*WHAT TO PRODUCE:* Locate each line in the rows below that contains the string "button" and copy those lines.

*GIVEN RECORDS:*
===============

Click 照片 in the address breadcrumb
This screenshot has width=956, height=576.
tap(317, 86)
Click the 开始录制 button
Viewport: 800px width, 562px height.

===============

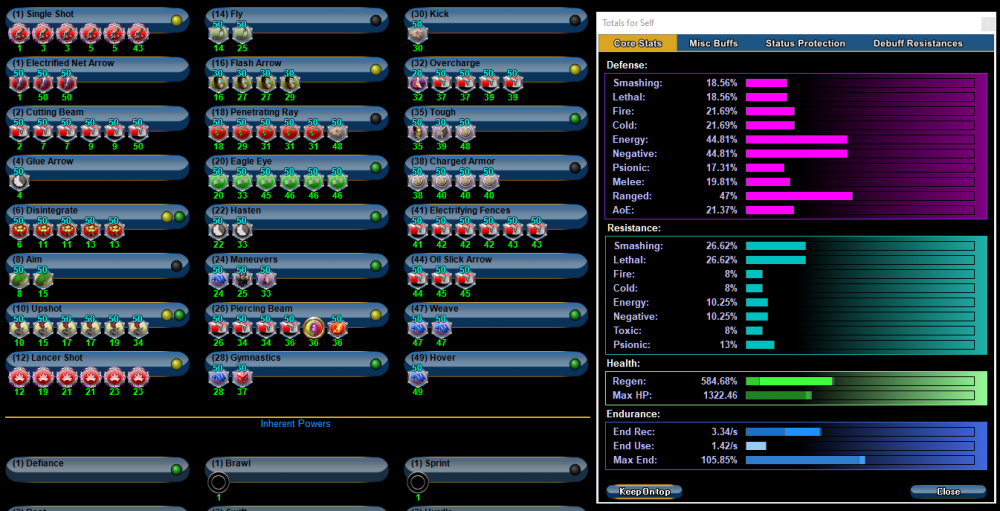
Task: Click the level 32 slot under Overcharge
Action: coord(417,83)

===============

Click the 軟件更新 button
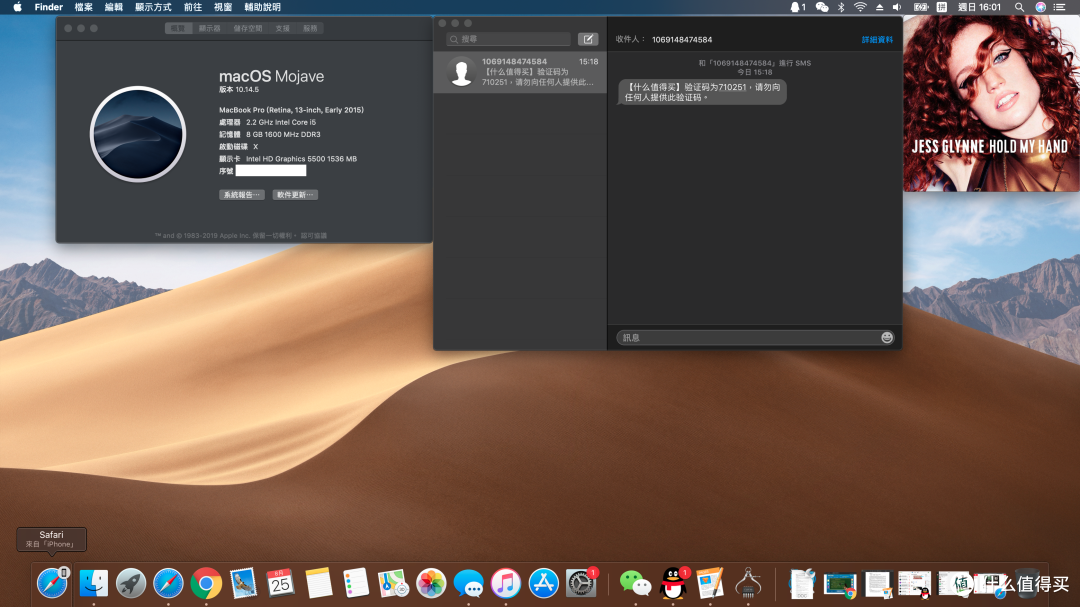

===============

*SOLUTION TO THIS PROBLEM:*
Click the 开始录制 button
Click the 軟件更新 button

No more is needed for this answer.